In response to the volunteer loss during the pandemic, last month, Mayor Eric Adams, Gov. Kathy Hochul and other state leaders launched the 'We ❤️ NYC' campaign, which encourages New Yorkers to become more civically engaged after the impact of COVID-19.
Organizations, such as Reading Partners, resorted to creative ways to ensure volunteer retention and saw volunteerism grow, said Primo Lasana, executive director of Reading Partners New York City.
“A big part of the solution for Reading Partners was offering multiple modalities of engagement for our volunteers,” Lasana told New York Nonprofit Media. “And so what we're able to offer to our volunteers is a kind of a menu of options that makes it possible for them to really engage in whatever level of comfort they currently have with either traveling or being around large groups of people.”
About 65% of nonprofits found challenges in recruiting and retaining volunteers while seeing a rise in demand for their services. With demands increasing, about 66% of nonprofit executives noted the importance of volunteer engagement. This clashed with only about 25% of funders who agreed that volunteers can improve the quality of services or programs provided.
Nonprofits like Reading Partners make the case for why investing in volunteerism is worth it for funders.
“Funding volunteerism can be a really wonderful engine that is cost efficient for organizations to get important work done across New York City,” Lasana said. “We could not do the work that we do at Reading Partners without volunteers providing tutoring sessions. It makes it feasible for us to reach more students, have a greater impact and reach because they are volunteering their time and effectively giving a resource to us that would cost us millions of dollars to acquire without their volunteerism.”
“So by making an investment of $100,000 into volunteerism, you can 10(times) that investment, because the impact will be millions of dollars felt in terms of what the volunteerism generates for an organization as an output,” Lasana added.
New York Cares, a nonprofit organization that focuses on volunteer management, finds that volunteers are central to a nonprofit’s delivery of services and helps partner organizations train and recruit their volunteers who sometimes may not have the capacity to do it themselves.
“We partner with some nonprofits that don't even have websites.
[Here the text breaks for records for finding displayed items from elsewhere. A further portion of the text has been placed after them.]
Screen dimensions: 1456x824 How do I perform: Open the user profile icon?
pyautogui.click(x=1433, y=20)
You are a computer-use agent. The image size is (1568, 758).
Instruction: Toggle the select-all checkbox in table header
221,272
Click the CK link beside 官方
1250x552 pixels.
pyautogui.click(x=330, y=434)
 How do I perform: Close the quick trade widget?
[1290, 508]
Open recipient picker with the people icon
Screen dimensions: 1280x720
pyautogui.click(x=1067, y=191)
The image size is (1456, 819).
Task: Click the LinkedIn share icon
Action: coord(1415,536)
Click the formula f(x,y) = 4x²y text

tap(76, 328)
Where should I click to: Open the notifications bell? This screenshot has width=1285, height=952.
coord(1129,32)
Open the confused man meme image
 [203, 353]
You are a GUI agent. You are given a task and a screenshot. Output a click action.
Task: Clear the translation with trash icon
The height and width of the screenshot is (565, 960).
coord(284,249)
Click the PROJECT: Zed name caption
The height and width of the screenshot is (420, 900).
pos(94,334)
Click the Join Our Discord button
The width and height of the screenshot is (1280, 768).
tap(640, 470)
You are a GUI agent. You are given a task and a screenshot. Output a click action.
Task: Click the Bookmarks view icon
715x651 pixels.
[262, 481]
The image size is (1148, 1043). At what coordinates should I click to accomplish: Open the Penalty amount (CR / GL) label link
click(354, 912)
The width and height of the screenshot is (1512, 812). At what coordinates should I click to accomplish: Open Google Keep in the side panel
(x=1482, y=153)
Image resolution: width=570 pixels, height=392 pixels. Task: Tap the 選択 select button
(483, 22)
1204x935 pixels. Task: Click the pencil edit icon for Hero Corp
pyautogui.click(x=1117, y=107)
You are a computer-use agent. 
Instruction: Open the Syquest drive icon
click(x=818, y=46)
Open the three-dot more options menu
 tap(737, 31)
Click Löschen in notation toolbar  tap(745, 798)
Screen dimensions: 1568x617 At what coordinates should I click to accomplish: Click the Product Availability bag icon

Sometimes they have really skeleton staff. And so of all the things that they're trying to do to deliver their mission, they don't always have the capacity to go out and find volunteers and train them, gauge them and manage them, but they know they need them to actually deliver the mission” said Sapreet K. Saluja, executive director of New York Cares.
Saluja said that investing in volunteer capacity is key to the success of a nonprofits mission and allowing people to understand issues more to eventually become a part of the solution.